Konten-konten video dengan narasi rekaan yang diproduksi menggunakan Google Veo 3 kian marak.
Video yang dibuat dengan aplikasi Veo 3 kian marak di media sosial. Dengan fitur-fitur unggulan seperti pembuatan audio asli, resolusi 4K, dan efek visual realistis, hasil rekaan aplikasi kecerdasan buatan milik Google itu nyaris tidak jauh berbeda dengan video yang diambil langsung.
Sayangnya, narasi dalam konten video yang dihasilkan kerap memuat potensi masalah. Belum lama ini, misalnya, seorang konten kreator bernama Yulianto Harimurti merilis video bertajuk "umrah ke Borobudur" yang bikin publik marah.
Warga Kota Surakarta itu lantas dilaporkan ke polisi karena bikin konten yang dianggap menyingggung suku, agama, dan ras (SARA). Dari penyelidikan, polisi menemukan Yulianto memproduksi konten "berbahaya" itu hanya demi mempromosikan produk kemenyan miliknya di TikTok.

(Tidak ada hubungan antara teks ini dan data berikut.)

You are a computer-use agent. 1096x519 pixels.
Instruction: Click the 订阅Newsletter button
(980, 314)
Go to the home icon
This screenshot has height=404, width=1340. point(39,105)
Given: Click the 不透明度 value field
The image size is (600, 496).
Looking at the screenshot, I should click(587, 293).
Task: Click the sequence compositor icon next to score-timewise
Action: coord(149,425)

Di Youtube, video kisah fiktif yang dibuat menggunakan teknologi Veo3 juga marak. Menggunakan kata-kata kunci yang potensial dicari warganet, para konten kreator memproduksi berita-berita fiktif yang berkaitan dengan Front Pembela Islam, GRIB Jaya, dan bahkan ada yang mendompleng polemik kasus ijazah Jokowi.
Pakar komunikasi politik Universitas Padjadjaran (Unpad) Kunto Adi Wibowo menilai video-video dengan narasi rekaan yang dihasilkan Veo 3 bakal sulit dibendung. Jika tidak diregulasi, Kunto menilai video-video rekayasa itu potensial memicu kerusuhan sosial.